Colgate should continue to remain on the high end scale of the oral care industry and maintain position in the high end category. Moreover, with respect to the Canadian market, they should invest more heavily in the mouthwashes considering that they have no market share while sales are the third highest in the oral care category after toothpaste and toothbrushes.

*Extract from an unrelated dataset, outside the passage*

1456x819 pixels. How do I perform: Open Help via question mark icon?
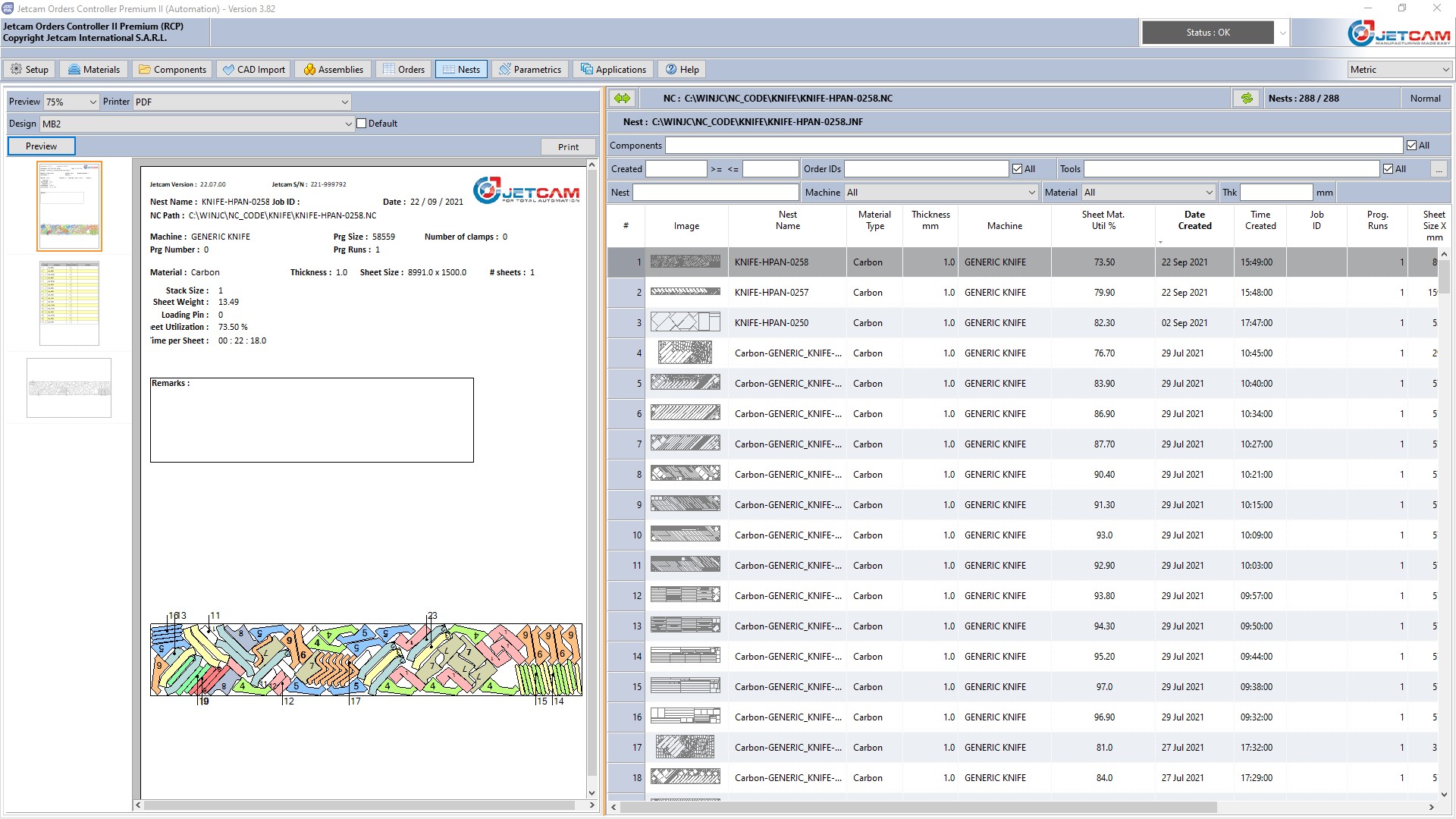[x=671, y=70]
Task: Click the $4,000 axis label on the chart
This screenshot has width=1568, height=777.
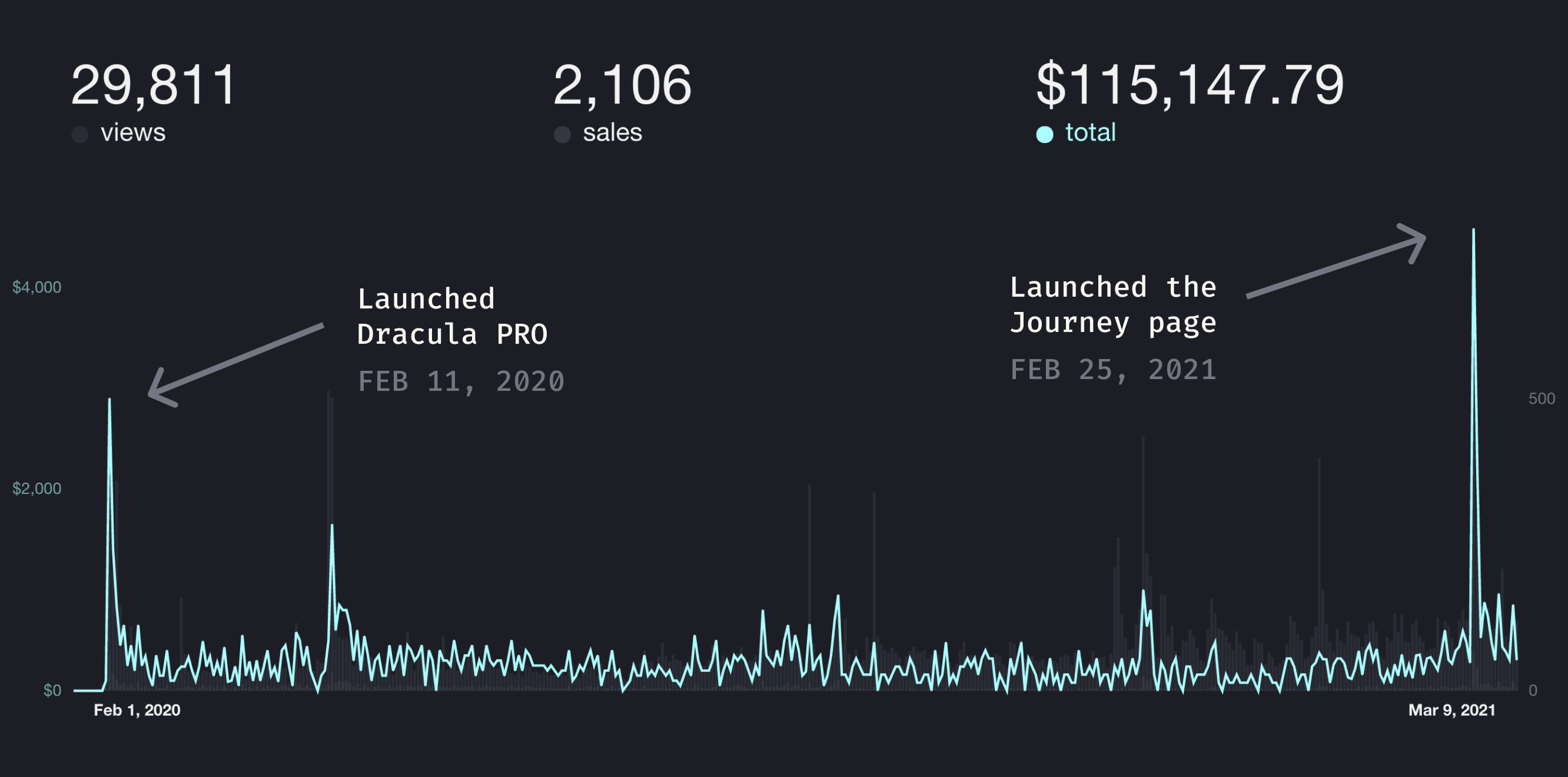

As previously mentioned, the toothpaste market is generally not price sensitive and brand loyalty plays an important role in majority of the customers. Currently nearly 97% of the population in developed countries uses at least one variety of toothpaste. This gives marketers virtually no space to expand the market with new users. Consequently, adding or increasing value to the product is the preferred alternative. Technological progress made in recent years altered the toothpaste segment and made innovation a driving force. New advancements have led to the launch of a variety of high-priced, value-added multifunctional products in several oral care categories such as toothpastes and toothbrushes. Whitening toothpastes and products offering multiple functions are driving growth in the dentifrices segment. Currently, for major toothpastes, averting tooth decay is not sufficient, therefore guaranteeing benefits such as fresher breath, healthier gums and whiter teeth. More comprehensive products such as Colgate Total have strengthened Colgate-Palmolive’s market position substantially. Technological advancements in recent years have altered the toothpaste segment to one that offers additional benefits besides just fighting cavities. This made manufacturers roll out products with a lot of additional features that were not available previously. Over three-fourths of net sales come from outside United States, so in future years strengthening market position worldwide will be integral to triumph over the competition. In addition, the considerable revenues from international operations are key to sustaining the firm’s value proposition, as product innovation has revitalized the oral care market in recent years. To ensure future success Colgate must continue to invest in product innovation. For example, the success of whitening toothpastes has brought renewed growth to oral care's largest category and stimulated innovation in other categories and segments(*CITE).